1. Exit codes swallowed by a pipe. The story above is the canonical case. Any command | tee, command | grep, or command | sort returns the exit code of the right-hand command, masking a failure on the left. On a server you would notice the bad output; in CI the pipeline only checks the final exit code, and it is wrong. set -o pipefail is the fix, and it belongs in every CI step that contains a pipe whose left side can fail.
2. Shell provisioning differences. GitHub's ubuntu-latest runners give you bash 5.x. The macos-latest runners ship bash 3.2 — a 2007 release frozen for licensing reasons — where associative arrays, ${var,,} case conversion, and mapfile do not exist. A script that passes on the Ubuntu runner can fail with a syntax error on the macOS runner in the same workflow. If a step must run cross-platform, target the lowest common denominator or pin the shell.
3. Environment variable injection gaps. CI sets variables you do not control and does not set ones you assume exist. $HOME, $USER, and $PATH differ from your laptop; $CI, $GITHUB_SHA, and dozens of others appear that you never defined. A script that reads $DEPLOY_TARGET and finds it empty will, without set -u, treat it as the empty string and do something silently wrong rather than failing.
4. Interactive-shell assumptions. CI runs a non-interactive, non-login shell. It does not source ~/.bashrc or ~/.bash_profile, so aliases are absent, functions you defined for your prompt are gone, and PATH may not include directories your login shell adds. A command that works when you type it can produce command not found in CI purely because the environment that defined it was never loaded.

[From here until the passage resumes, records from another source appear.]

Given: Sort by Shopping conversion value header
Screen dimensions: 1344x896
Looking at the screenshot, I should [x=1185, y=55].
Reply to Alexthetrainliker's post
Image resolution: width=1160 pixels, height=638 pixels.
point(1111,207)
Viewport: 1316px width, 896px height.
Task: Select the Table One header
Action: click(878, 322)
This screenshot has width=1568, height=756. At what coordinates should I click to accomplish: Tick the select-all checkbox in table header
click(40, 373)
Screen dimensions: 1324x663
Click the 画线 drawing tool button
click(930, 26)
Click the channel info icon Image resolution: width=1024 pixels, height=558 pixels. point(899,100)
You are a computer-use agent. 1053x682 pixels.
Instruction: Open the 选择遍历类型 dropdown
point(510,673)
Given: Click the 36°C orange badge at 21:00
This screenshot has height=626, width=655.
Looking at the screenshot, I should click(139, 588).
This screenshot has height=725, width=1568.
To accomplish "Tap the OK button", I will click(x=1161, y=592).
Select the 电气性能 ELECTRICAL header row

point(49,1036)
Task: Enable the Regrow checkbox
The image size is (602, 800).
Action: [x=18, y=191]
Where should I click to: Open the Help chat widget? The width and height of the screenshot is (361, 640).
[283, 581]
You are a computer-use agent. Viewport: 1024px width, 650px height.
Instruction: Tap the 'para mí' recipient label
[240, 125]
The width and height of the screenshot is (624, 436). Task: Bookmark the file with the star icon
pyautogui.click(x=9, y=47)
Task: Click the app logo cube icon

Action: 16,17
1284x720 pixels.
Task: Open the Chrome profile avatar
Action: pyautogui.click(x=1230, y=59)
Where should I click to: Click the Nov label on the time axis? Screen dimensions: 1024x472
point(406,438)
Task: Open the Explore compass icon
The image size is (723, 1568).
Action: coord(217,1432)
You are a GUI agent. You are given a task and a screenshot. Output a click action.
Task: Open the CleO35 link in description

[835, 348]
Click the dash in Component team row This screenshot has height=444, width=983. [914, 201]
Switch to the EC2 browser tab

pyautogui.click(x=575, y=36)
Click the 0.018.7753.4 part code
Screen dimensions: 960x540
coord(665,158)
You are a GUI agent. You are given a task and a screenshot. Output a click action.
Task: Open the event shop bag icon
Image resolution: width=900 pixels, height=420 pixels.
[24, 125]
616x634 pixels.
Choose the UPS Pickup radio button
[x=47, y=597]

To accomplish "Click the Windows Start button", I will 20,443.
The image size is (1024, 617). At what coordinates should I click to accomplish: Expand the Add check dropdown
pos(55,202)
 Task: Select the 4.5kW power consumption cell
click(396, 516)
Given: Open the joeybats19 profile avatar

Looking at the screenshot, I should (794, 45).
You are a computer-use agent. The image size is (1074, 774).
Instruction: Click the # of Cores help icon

Here is the shape of the fix at the workflow level — set -euo pipefail at the top of a multi-line run: block:
It belongs there even though GitHub Actions reports step failures on its own, because Actions only sees the exit code of the whole block. Without pipefail, the tee on line three hides a build failure; without set -e, a failure on line two does not stop line three from running against a half-built tree. The runner's own failure detection is downstream of bash's — if bash reports success, Actions believes it.
The minimal safe bash header for every CI step
Every CI bash step should start with the same few lines. They are not boilerplate; each one closes one of the failure modes above.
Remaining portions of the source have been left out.